◆ Available records ◆
════

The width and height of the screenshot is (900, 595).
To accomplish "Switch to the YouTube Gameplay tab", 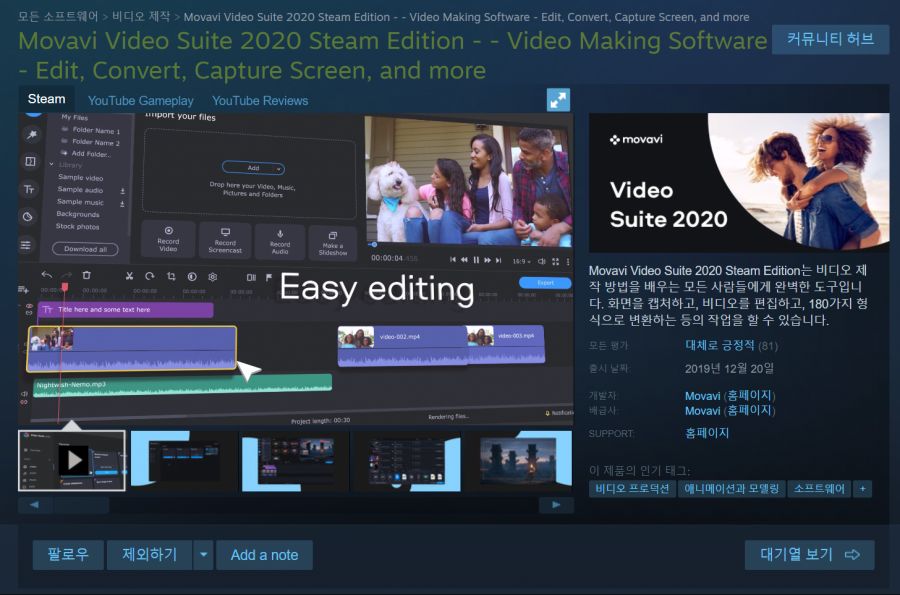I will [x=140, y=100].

════

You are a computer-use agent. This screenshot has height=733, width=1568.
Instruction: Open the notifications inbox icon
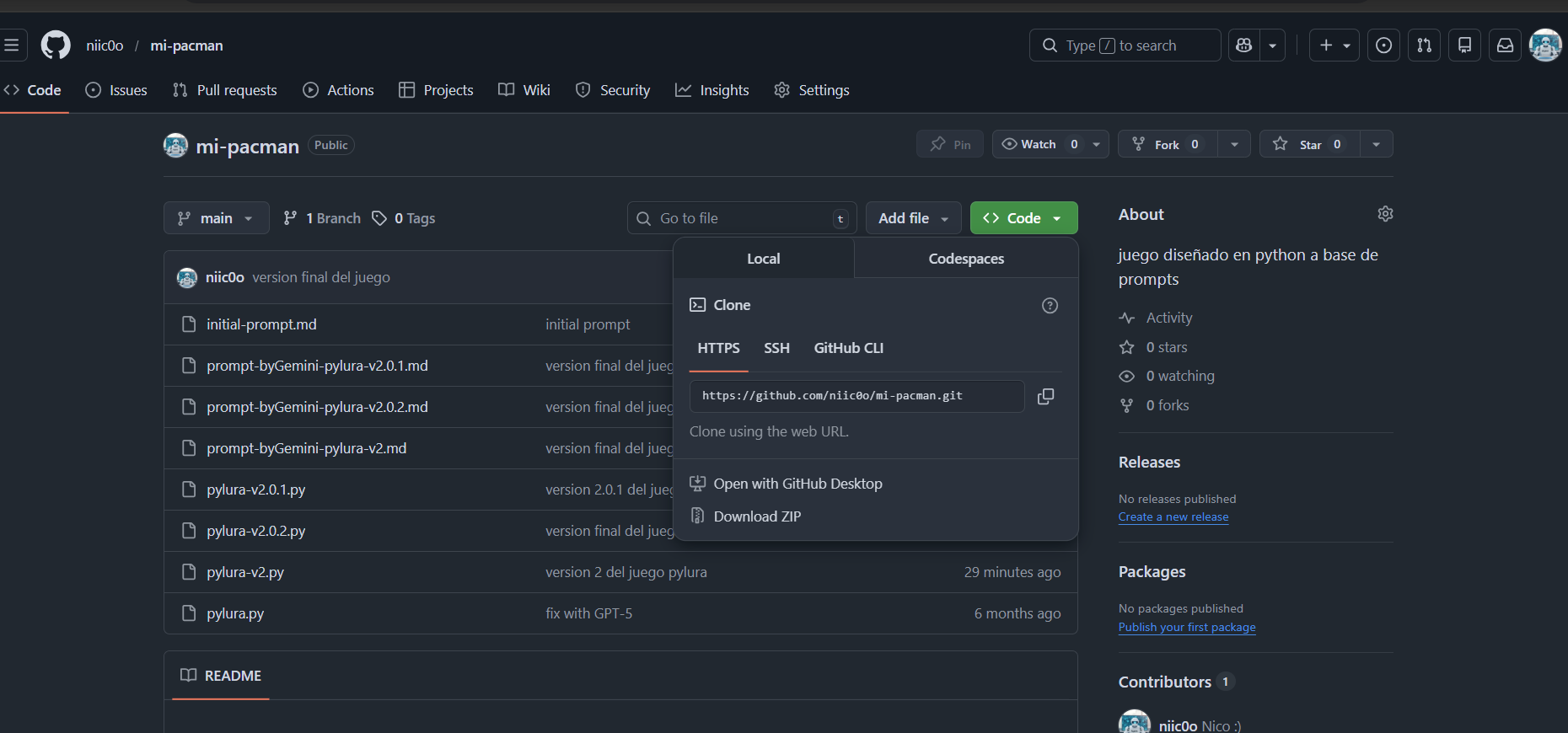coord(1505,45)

════

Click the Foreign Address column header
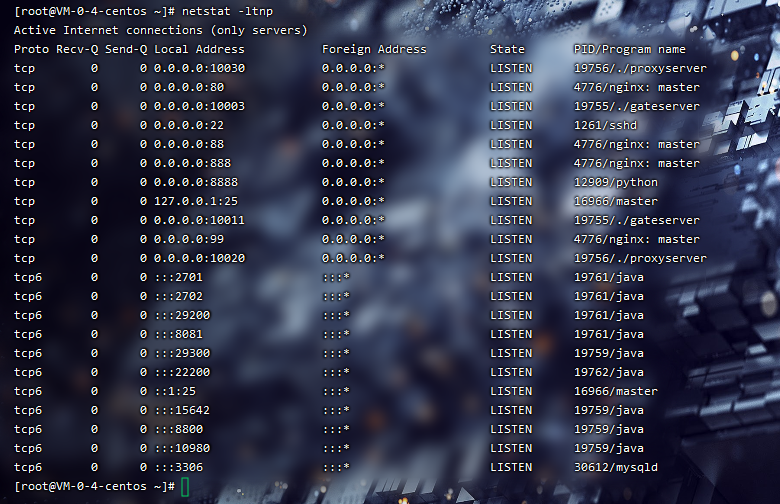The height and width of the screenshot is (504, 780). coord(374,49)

════

◆ Aim ◆
Please quote the listing from the line containing "You are a computer-use" through the line containing "coord(1505,45)", including both of those lines, and leave the pictures out.

◆ Response below ◆
You are a computer-use agent. This screenshot has height=733, width=1568.
Instruction: Open the notifications inbox icon
coord(1505,45)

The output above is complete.